This repository contains the code for Music Genre Recognition project
- Python 3.6.5
- Tensorflow - 1.7.0
- Keras - 2.2.4
- Numpy, Pandas, Matplotlib
- Librosa - 0.6.2
Download FMA Small from: Raw data is 8GB and consists of audio from 8000 songs + metadata with features like MFCC
The raw audio has been converted to mel-spectograms and pickled. There are 3 files for training, validation and testing on the drive link -
You only need these files for running any of the notebooks with the neural networks.
To run code in any of these notebooks, first please download raw data from FMA Github link above
- load_fma_dataset: Loads fma_dataset and explores it.
- Plot_Spectograms: Plots spectograms for the 8 different genres
- convert_to_npz: Loads the raw audio, converts each file to a spectogram and pickles the results to make it easy for training models.

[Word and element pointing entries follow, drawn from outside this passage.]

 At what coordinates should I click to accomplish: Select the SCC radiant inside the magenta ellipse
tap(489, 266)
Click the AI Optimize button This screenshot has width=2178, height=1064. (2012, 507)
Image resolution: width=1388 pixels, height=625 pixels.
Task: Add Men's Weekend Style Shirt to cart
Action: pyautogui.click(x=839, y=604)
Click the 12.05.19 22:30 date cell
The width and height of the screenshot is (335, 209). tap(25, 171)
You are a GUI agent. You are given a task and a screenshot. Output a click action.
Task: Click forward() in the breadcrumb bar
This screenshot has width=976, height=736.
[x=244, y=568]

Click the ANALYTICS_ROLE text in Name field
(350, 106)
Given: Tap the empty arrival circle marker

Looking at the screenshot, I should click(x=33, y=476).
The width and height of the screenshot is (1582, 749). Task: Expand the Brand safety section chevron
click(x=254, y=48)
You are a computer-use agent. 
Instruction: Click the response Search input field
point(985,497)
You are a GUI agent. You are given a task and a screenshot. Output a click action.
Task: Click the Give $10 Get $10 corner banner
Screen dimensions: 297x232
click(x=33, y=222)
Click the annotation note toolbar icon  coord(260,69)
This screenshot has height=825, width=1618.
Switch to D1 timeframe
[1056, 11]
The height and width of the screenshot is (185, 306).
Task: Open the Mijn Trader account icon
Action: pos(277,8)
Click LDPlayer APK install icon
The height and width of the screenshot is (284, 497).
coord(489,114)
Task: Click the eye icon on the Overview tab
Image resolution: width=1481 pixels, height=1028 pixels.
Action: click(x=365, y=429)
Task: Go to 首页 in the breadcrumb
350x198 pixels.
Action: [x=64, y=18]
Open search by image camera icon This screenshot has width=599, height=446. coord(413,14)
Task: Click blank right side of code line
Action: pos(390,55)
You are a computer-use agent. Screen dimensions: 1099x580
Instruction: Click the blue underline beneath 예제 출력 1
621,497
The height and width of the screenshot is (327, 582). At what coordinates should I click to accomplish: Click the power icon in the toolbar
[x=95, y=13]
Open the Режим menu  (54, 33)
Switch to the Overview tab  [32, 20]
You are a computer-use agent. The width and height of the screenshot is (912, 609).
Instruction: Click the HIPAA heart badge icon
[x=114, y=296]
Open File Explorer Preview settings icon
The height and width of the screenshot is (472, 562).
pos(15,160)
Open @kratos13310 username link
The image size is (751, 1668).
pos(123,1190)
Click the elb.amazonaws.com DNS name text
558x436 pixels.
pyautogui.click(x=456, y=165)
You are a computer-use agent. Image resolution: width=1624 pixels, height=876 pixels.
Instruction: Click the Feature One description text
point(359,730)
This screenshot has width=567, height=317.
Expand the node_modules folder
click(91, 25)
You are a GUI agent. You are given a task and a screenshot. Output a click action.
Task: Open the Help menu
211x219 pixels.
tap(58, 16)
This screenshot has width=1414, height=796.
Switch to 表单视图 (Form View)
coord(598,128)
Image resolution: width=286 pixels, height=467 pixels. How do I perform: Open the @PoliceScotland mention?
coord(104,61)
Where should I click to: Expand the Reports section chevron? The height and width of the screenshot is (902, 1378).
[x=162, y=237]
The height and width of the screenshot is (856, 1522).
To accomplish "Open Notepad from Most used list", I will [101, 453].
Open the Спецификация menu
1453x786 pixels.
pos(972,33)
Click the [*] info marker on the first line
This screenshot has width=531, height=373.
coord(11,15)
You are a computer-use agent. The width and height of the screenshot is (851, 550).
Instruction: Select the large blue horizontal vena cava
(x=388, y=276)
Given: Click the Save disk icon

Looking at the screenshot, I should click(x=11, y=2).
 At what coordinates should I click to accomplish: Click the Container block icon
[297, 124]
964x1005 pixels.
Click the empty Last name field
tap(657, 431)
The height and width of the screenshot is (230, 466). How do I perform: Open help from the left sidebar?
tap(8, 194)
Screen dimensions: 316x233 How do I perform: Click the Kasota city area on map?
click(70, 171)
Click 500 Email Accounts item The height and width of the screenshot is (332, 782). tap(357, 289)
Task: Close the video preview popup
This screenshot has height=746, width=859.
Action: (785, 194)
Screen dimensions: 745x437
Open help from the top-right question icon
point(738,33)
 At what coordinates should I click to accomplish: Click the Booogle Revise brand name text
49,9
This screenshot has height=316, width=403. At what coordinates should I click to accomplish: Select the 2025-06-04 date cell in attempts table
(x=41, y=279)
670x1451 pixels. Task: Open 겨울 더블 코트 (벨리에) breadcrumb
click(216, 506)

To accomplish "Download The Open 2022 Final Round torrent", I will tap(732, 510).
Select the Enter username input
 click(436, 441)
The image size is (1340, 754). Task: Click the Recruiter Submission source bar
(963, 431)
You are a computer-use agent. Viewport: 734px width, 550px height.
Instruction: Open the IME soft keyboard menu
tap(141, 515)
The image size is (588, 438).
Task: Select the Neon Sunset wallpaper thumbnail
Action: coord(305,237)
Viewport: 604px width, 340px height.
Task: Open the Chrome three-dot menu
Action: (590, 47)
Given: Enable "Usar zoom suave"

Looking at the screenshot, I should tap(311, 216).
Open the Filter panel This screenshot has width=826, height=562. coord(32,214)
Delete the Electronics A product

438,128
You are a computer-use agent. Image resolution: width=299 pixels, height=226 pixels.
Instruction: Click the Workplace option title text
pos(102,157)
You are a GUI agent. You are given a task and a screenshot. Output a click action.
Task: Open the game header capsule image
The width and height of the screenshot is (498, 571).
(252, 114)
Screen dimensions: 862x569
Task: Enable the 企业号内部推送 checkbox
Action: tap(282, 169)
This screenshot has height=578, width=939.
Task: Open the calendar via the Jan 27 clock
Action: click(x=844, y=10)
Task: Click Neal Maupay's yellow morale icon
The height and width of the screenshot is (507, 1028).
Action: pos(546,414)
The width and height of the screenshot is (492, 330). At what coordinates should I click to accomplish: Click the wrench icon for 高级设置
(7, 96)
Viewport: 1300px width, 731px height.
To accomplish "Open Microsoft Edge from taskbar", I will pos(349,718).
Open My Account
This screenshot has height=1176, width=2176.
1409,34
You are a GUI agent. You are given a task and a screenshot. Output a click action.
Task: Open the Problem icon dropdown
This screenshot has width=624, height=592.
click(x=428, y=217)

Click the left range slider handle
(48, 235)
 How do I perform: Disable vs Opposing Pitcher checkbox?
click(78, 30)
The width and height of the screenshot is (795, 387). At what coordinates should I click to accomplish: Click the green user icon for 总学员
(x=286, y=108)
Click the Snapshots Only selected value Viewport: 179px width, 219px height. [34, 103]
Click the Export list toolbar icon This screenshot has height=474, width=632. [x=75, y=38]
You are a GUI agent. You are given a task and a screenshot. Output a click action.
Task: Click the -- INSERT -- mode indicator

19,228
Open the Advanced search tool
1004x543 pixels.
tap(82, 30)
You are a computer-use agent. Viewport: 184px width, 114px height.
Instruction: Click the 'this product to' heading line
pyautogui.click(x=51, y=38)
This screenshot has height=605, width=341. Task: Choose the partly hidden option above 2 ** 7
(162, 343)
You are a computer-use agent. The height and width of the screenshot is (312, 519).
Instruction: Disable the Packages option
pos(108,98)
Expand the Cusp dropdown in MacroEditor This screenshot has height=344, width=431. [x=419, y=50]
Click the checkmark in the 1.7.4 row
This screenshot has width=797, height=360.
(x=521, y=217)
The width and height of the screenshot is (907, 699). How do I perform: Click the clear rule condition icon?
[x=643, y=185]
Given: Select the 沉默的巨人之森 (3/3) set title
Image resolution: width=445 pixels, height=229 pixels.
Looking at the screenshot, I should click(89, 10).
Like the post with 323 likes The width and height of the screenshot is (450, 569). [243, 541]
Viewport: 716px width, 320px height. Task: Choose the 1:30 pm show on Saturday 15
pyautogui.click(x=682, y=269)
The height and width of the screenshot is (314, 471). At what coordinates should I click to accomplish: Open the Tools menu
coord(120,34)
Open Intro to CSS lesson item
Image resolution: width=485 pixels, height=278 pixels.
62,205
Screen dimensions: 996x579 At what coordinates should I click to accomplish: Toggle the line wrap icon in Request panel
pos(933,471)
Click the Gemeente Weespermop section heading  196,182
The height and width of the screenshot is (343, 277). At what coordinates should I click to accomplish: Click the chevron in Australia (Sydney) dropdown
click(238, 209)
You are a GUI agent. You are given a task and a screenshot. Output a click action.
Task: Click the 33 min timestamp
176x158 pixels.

The output from this are the datasets in the drive link above
To run the code below, please download the processed data from the drive
baseline_model_fma: This model uses the metadata in tracks.csv to load MFCC features and builds a SVC classifier.
CRNN_model: This notebook uses the compressed spectograms to build a CRNN model in Keras
CNN_RNN_Parallel: This notebook uses the compressed spectograms to build a a parallel CNN-RNN model in Keras
models folder has the trained weights for the 2 models.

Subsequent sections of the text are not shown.